Eine Delegation der Menschenrechtsorganisation amnesty international (ai) zur Untersuchung der Lage in der westsudanesischen Krisenregion Darfur ist am Dienstag in Khartum eingetroffen. Nach Gesprächen mit Mitgliedern der sudanesischen Führung will die von ai-Generalsekretärin Irene Khan geleitete Gruppe am Mittwoch von der Hauptstadt aus nach Darfur weiterreisen.
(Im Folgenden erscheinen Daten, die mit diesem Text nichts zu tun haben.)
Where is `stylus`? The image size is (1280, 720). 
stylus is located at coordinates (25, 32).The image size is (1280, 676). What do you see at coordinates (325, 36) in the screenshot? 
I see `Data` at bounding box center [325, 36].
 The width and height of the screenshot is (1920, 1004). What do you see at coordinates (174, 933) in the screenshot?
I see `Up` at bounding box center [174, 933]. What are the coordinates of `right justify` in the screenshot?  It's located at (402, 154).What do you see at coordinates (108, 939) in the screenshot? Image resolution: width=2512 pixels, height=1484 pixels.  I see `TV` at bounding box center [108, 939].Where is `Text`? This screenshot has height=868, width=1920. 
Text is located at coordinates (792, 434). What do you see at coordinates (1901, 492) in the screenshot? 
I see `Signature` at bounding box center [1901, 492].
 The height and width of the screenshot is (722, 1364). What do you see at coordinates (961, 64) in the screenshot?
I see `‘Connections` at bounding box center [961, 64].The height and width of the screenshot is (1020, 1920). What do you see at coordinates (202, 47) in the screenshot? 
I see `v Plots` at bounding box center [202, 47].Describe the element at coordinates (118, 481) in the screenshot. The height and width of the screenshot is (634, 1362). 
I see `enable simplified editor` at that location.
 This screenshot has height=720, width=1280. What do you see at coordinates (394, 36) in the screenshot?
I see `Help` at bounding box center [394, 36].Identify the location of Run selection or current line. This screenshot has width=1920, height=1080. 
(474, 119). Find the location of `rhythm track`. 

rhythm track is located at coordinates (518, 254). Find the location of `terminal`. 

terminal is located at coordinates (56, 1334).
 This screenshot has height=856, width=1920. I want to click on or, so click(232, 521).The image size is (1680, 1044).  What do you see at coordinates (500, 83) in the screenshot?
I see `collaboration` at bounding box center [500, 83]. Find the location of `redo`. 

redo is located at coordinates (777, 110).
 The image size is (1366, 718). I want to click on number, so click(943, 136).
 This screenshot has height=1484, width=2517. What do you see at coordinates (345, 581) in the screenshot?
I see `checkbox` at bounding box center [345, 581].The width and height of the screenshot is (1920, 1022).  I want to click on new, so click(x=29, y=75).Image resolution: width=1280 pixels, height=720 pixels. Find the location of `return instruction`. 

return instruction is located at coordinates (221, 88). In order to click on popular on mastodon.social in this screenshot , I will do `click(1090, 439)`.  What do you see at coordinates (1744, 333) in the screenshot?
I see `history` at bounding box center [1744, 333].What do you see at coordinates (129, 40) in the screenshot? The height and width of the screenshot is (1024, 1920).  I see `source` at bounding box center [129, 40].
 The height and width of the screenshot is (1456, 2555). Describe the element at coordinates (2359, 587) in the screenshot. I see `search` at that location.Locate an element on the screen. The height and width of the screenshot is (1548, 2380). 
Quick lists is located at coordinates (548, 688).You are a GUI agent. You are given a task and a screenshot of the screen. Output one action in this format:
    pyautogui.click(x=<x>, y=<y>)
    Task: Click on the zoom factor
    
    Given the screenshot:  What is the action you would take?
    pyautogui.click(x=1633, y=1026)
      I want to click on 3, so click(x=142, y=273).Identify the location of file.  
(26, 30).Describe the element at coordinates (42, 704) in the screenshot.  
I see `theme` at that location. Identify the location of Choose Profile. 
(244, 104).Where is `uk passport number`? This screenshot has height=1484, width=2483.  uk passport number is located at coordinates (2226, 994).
Ein Teil der Delegation will die Ortschaften Jeneina im Westen und Fasher im Norden Darfurs besuchen, ein anderer Teil die im Süden gelegene Stadt Nyala. Dort sind Gespräche mit Flüchtlingen sowie mit Vertretern von regierungsunabhängigen Organisationen vorgesehen.

Seit Beginn des Konflikts zwischen Rebellenorganisationen in Darfur im Februar 2003 wurden UNO-Schätzungen zufolge zwischen 30.000 und 50.000 Menschen getötet. Mehr als 1,2 Millionen Menschen wurden in die Flucht getrieben. Menschenrechtsorganisationen werfen der Regierung in Khartum vor, in dem Konflikt die Übergriffe der arabischen Janjaweed-Milizen auf die schwarzafrikanische Bevölkerung zu dulden, wenn nicht sogar zu unterstützen.

Khartum hat den von der US-Regierung erhobenen Vorwurf des Völkermords in Darfur zurückgewiesen. Der UNO-Sicherheitsrat will am Freitag erneut über einen Resolutionsentwurf der USA diskutieren, der erstmals konkrete Strafmaßnahmen gegen die sudanesische Regierung erwähnt. Die ständigen Sicherheitsratsmitglieder Russland und China, aber auch Pakistan und Algerien lehnen ein in dem Entwurf vorgesehenes Embargo gegen die sudanesische Ölindustrie ab. Auch die EU-Außenminister drohten Khartum am Montag in Brüssel mit Sanktionen.